• _WHAT YOU WILL DO_
**1)** Copy from the passage on Sandstone and Oneida the part that opens with the words containing "One reckons the" and closes with "the human past.".
**2)** Name every person, place, and community that the passage on Sandstone and Oneida mentions by name.

• _EXCERPT TO READ_
Both Sandstone and Oneida had moments of peak popularity and greater infamy. Noyes’s run-ins with the New York state police and the regular allegations of “promoting adultery” and the many plots and schemes to defame and trap him, made him flee to Canada. Noyes behaved like a dictator at Oneida and was accused of consummating with underage girl, thus marring Oneida’s growing reputation. A decade from starting, Sandstone ran into financial problems and shut down in the mid-1970s.
However, both these and the number of earlier instances point to human innovation and creativity in being able to lead sexually fulfilling lives. They aimed to break through the sex-as-power equation. Excepting personal accusations against Noyes, it’s extraordinary how both almost never had cases of sexual harassment or violence, simply because humans were made to exercise their sexual freedom with responsibility and were made to think and act on sex and marriage differently. And at least in one case, this happened while invoking the resources of a cultural and religious tradition.
One reckons the emotional and intellectual challenge for twenty-first century post-#MeToo human beings, will be in building a conversation where sex is stripped off connotations of power. And this can only happen if humans address the philosophical roots of their desires for sex and power. Sandstone and Oneida were just two attempts towards that end, and both were problematic. There are several others in the human past.

• _RECORDED DATA_
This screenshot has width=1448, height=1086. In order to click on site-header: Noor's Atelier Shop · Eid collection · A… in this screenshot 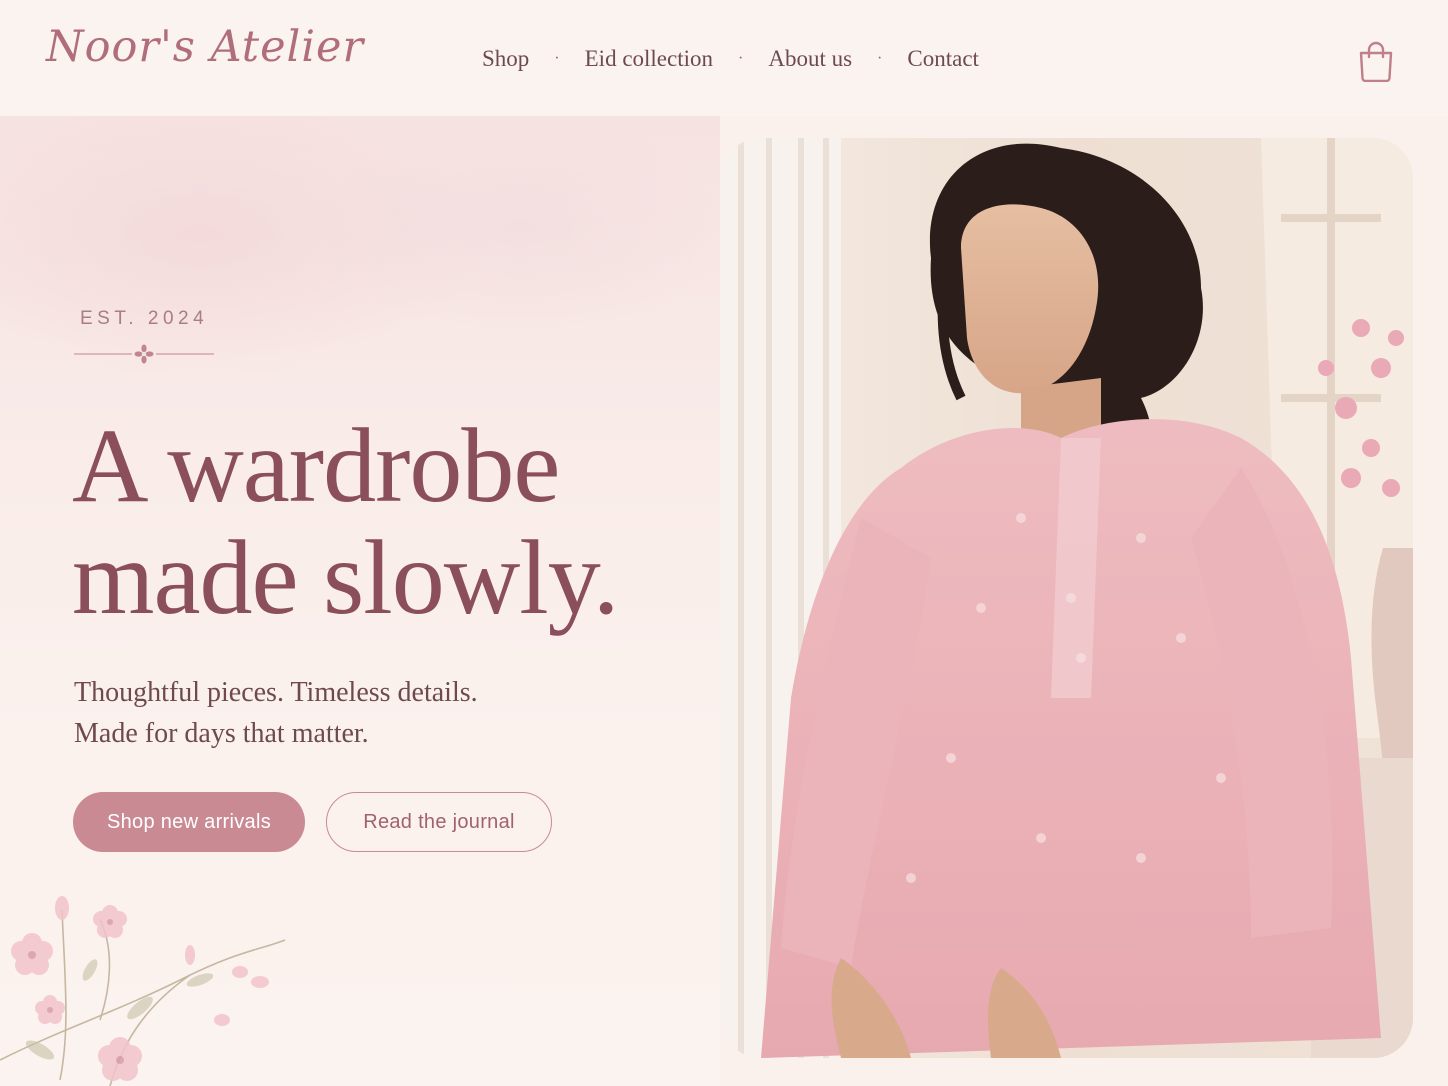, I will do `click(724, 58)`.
--
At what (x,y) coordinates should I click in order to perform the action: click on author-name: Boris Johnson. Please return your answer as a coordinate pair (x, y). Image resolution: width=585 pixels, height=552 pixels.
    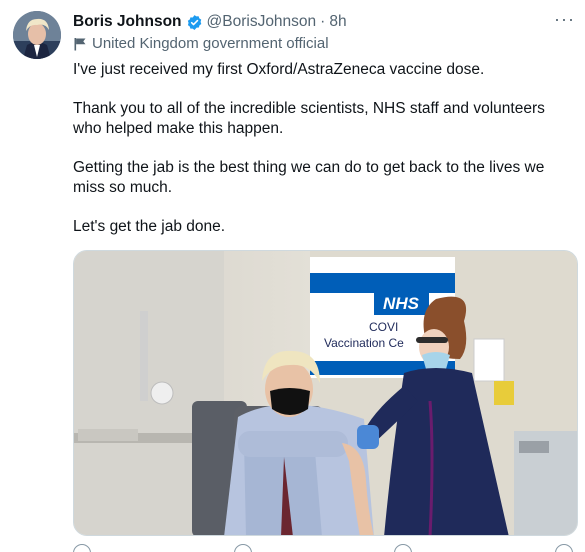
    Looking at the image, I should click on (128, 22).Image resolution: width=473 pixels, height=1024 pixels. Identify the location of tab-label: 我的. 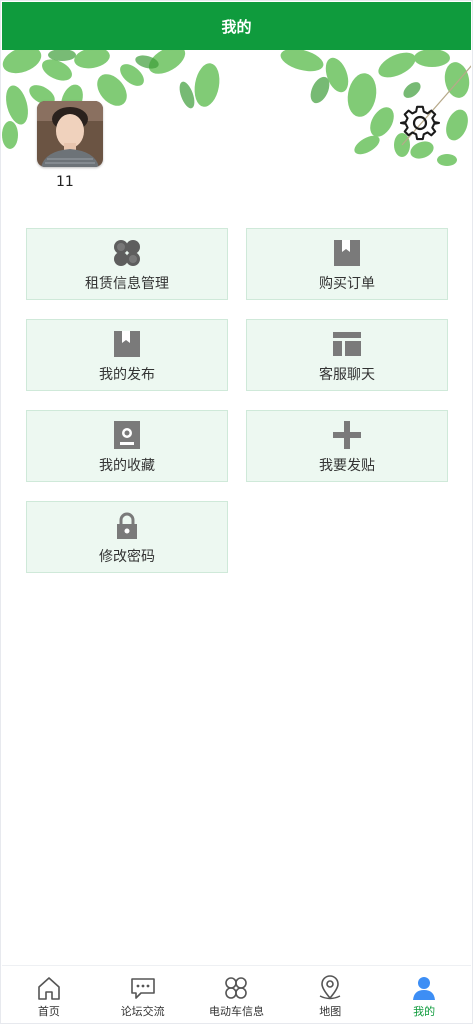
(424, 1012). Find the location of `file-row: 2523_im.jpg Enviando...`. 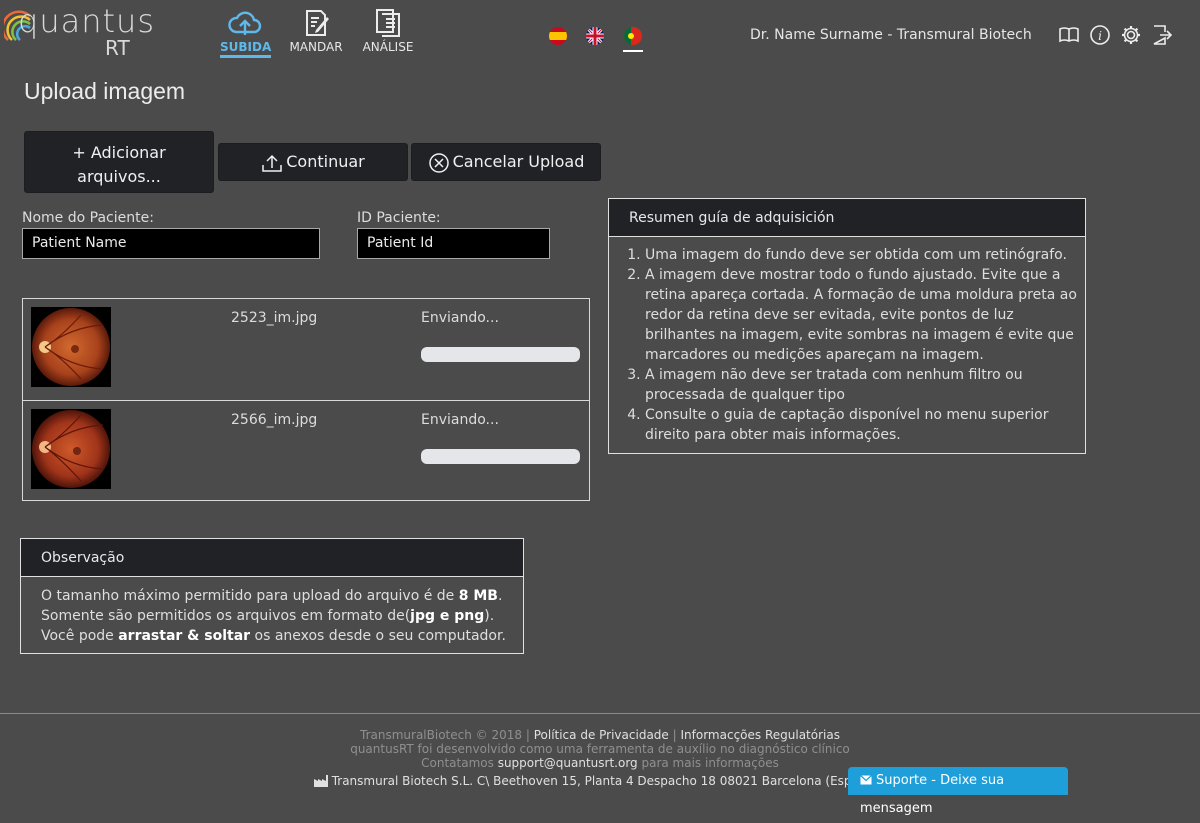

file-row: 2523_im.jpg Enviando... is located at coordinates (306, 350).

• _EXERCISE RESPONSES_
**1)**
One reckons the emotional and intellectual challenge for twenty-first century post-#MeToo human beings, will be in building a conversation where sex is stripped off connotations of power. And this can only happen if humans address the philosophical roots of their desires for sex and power. Sandstone and Oneida were just two attempts towards that end, and both were problematic. There are several others in the human past.

**2)** Sandstone, Oneida, Noyes, New York, Canada